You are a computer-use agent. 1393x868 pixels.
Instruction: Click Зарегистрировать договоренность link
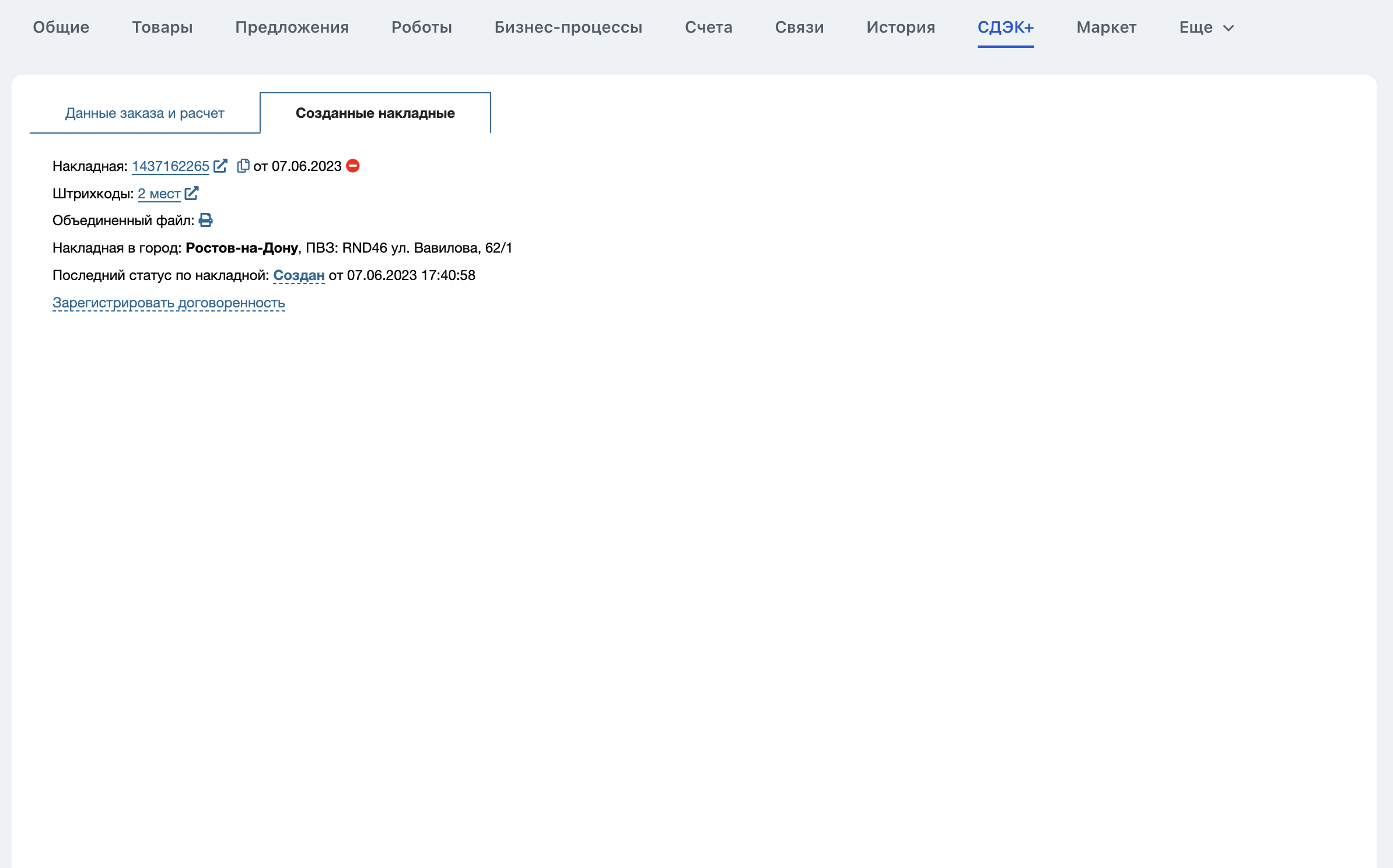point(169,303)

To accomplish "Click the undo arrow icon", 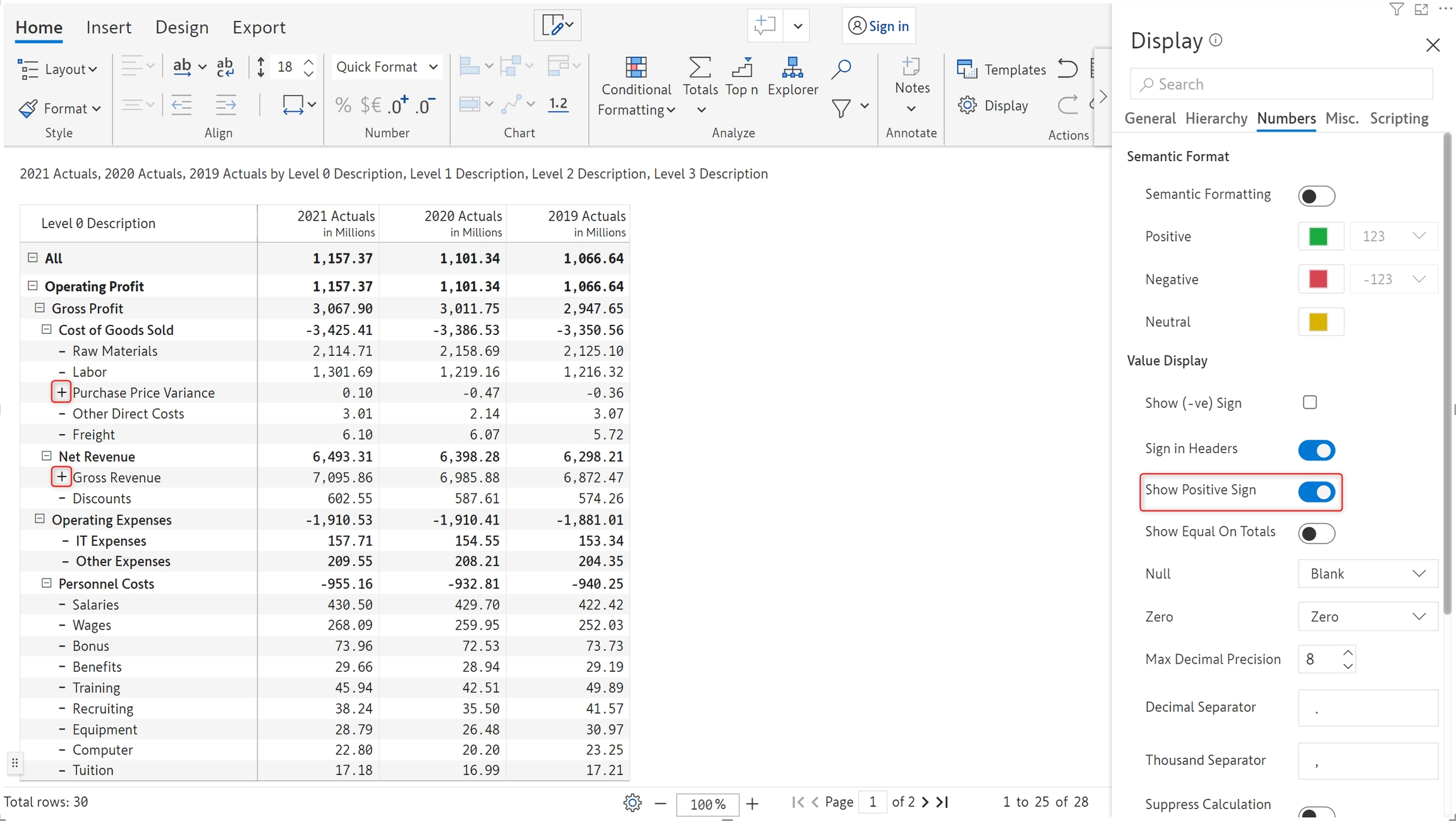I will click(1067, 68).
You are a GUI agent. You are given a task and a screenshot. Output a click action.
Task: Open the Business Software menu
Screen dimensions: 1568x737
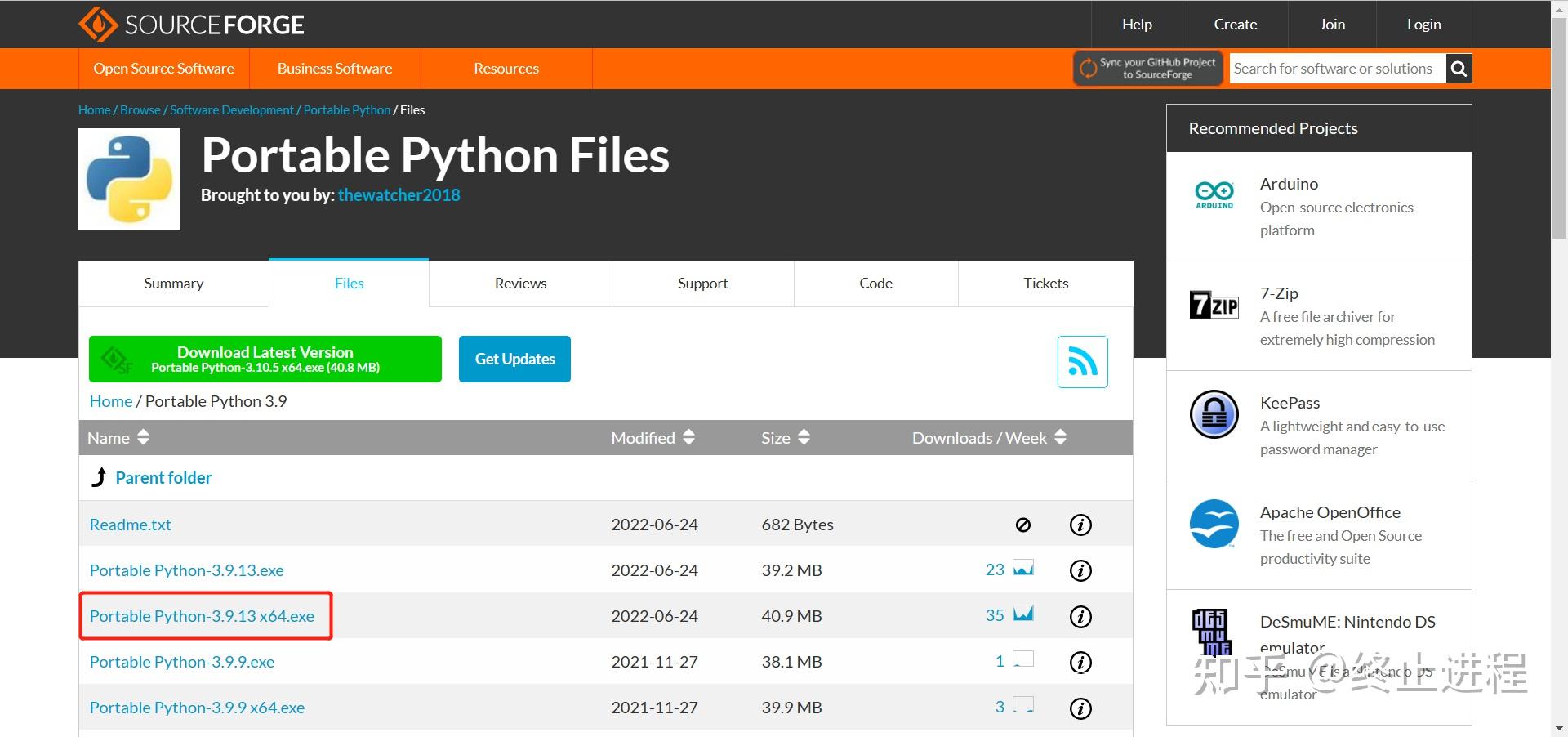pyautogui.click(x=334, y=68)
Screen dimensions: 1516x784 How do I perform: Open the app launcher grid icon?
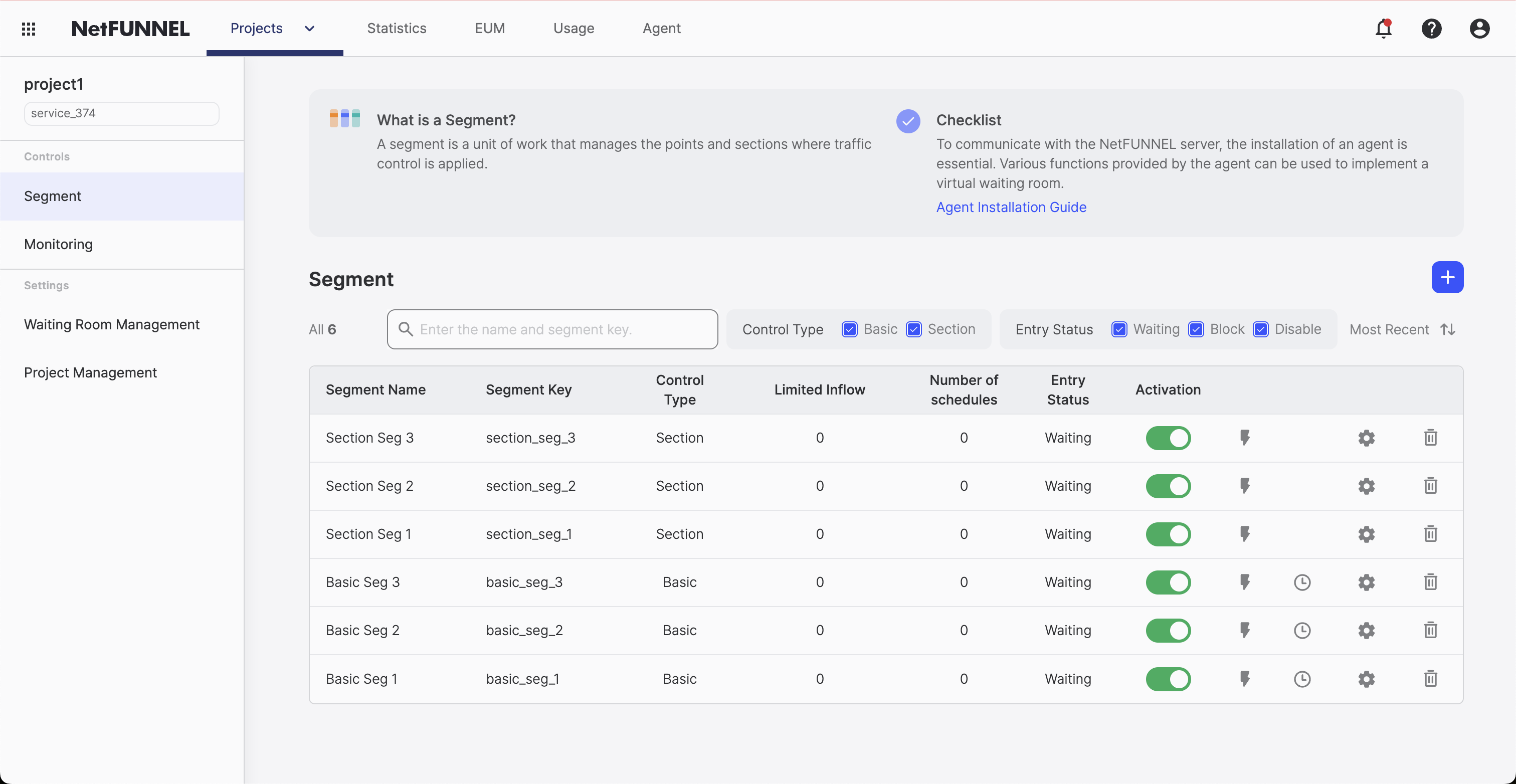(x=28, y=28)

□ □ □ □ □

> Aim of the exercise: Retyped exactly, the lines from the one holding "Screen dimensions: 1568x737" through the last line of the data above are the whole answer. Pictures stay out.

> Response to this task:
Screen dimensions: 1568x737
pyautogui.click(x=334, y=68)
Screen dimensions: 1516x784 How do I perform: Open the app launcher grid icon?
(x=28, y=28)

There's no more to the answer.